3.1. PCR Detection of PiCV Infection

An approximately ~139 bp specific fragment was amplified using established PCR and qPCR. Later, another set of newly designed primers was used to amplify a ~515 bp Rep gene of the selected samples mentioned in Supplementary Table S2. The specific PCR products were identified as PiCV by sanger sequencing and BLAST analysis. Of the 82 samples from Australia, 60 were PiCV positive (positive rate, 60.98%). On the other hand, among 36 samples from Papua New Guinea, 8 were PiCV positive (positive rate, 22.22%) (details of the results of PCR and Ct values of qPCR can be seen in Supplementary Table S1 and Supplementary Table S3, respectively).

3.2. Bayesian Phylogeny of Extant PiCV in Australasia

A total of 14 new partial Rep sequences of PiCV were obtained from a spotted dove (n = 1), rock pigeons (n = 2), racing pigeons (n = 2), pied imperial pigeons (n = 3), a bar-shouldered dove (n = 1), a Scheepmaker’s crowned pigeon (n = 1), plumed whistling ducks (n = 2), a blue billed duck (n = 1) and a magpie (n = 1) from different geographic locations in Australia and deposited in GenBank (Accession nos. ON063537–ON063542, OM470912, OM470913, ON086796, ON086797) (Figure 1, Supplementary Table S2). In addition, one new complete genome sequence of PiCV was also attained from a Senegal dove from Perth, Western Australia and deposited in GenBank (Accession no. MZ447864) (Supplementary Table S2). Furthermore, four partial Rep sequences of PiCV (about 500 bp) were obtained from a spotted dove (n = 1), a rock pigeon (n = 1), a racing pigeon (n = 1) and a plumed whistling duck (n = 1) and deposited in GenBank (GenBank accession nos. OR587845–OR587848) (Supplementary Table S2). Eighteen new Australasian PiCV genomes showed >90% genome-wide pairwise similarity to one another, and >81% similarity to the 83 other complete PiCV genomes available in GenBank, sampled from various other parts of the world, including Poland, Australia, France, Italy, Northern Ireland, Belgium, China, Japan, USA and Germany.
Global phylogenetic reconstruction was generated using a representative segment of Rep gene (approximately 550 bp) from the five partial Rep and one complete PiCV genome sequenced (GenBank accession nos.
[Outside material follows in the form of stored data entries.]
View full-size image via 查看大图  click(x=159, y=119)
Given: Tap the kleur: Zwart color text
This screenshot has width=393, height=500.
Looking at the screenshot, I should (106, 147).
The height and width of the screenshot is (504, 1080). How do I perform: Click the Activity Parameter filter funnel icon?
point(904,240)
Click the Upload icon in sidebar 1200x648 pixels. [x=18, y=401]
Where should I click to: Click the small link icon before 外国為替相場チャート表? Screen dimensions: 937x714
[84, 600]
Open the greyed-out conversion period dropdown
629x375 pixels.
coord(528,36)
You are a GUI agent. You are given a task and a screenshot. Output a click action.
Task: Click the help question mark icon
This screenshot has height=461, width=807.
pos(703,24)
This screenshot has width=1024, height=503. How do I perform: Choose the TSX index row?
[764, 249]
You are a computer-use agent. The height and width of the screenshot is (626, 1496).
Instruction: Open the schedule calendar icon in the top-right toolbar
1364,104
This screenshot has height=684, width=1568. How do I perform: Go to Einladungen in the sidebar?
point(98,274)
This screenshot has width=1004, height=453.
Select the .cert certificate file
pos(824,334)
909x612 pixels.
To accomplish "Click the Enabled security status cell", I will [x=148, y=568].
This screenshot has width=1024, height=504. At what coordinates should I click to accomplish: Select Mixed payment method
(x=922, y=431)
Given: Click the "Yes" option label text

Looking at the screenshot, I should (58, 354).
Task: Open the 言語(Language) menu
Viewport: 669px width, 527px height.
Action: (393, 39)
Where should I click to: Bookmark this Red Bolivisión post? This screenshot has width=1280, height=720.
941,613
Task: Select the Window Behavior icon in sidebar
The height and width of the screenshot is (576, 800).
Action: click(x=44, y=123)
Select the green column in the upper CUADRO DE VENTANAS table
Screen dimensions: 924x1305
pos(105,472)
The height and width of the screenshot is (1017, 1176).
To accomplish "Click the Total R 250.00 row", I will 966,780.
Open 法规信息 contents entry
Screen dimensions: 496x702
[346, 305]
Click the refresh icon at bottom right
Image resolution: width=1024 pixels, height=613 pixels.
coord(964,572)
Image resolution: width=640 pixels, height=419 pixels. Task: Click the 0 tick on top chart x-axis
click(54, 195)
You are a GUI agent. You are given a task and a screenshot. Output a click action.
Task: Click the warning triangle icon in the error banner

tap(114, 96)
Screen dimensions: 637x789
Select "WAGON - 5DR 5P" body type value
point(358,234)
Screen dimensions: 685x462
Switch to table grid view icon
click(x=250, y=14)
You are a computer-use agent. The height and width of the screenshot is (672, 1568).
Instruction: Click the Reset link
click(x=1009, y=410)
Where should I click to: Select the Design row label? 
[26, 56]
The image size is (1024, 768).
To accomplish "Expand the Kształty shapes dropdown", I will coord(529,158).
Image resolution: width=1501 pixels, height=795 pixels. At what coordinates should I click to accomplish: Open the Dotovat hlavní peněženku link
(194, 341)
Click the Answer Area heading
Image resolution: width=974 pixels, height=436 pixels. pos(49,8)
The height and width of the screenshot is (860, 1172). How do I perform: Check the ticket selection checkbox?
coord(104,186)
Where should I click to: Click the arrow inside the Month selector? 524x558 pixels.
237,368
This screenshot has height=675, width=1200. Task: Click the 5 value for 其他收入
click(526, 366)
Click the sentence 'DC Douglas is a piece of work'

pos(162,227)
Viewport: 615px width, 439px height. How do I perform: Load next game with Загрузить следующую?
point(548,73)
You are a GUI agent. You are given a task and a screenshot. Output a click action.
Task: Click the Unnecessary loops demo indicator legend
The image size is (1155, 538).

OR587845-OR587848; MZ447864) in this study, along with selected 83 PiCV genome sequences publicly available on NCBI. Two complete genomes of beak and feather disease virus (BFDV) from Coconut Lorikeet (GenBank accession nos. KM887922 and KM887923) were used as an outgroup during phylogenetic reconstruction. A Bayesian phylogenetic tree of Australian PiCV circulating in the reservoir, as well as aberrant hosts scattered across three different subclades (Figure 2). Firstly, one subclade comprised three PiCV genomes isolated from Australian racing pigeon, plumed whistling duck and spotted dove (GenBank accession nos. OR587845, OR587846 and OR587848), which demonstrated the strongest clade support of 94% with other Australian PiCV genomes (GenBank accession nos. MF136680, MF136682, MF136684, MF136686-87, MF136692) and spatially distant PiCV isolated from Poland (GenBank accession nos. KF738866 and KF738870). Secondly, a PiCV genome obtained from an Australian rock pigeon (GenBank accession no. OR587847) had medium clade (66%) support with a PiCV genome isolated from China (GenBank accession no. KX108793 and KX108816). Thirdly, a PiCV genome isolated from a Senegal dove (GenBank accession no. MZ447864) and a plumed whistling duck (GenBank accession no. MZ430512) had a strong clade support with a PiCV genome sequenced previously from a Senegal dove and an Australian feral pigeon in Australia, along with PiCV sequenced from USA and Japan (GenBank accession no. EU840176 and LC035390, respectively) (Figure 2).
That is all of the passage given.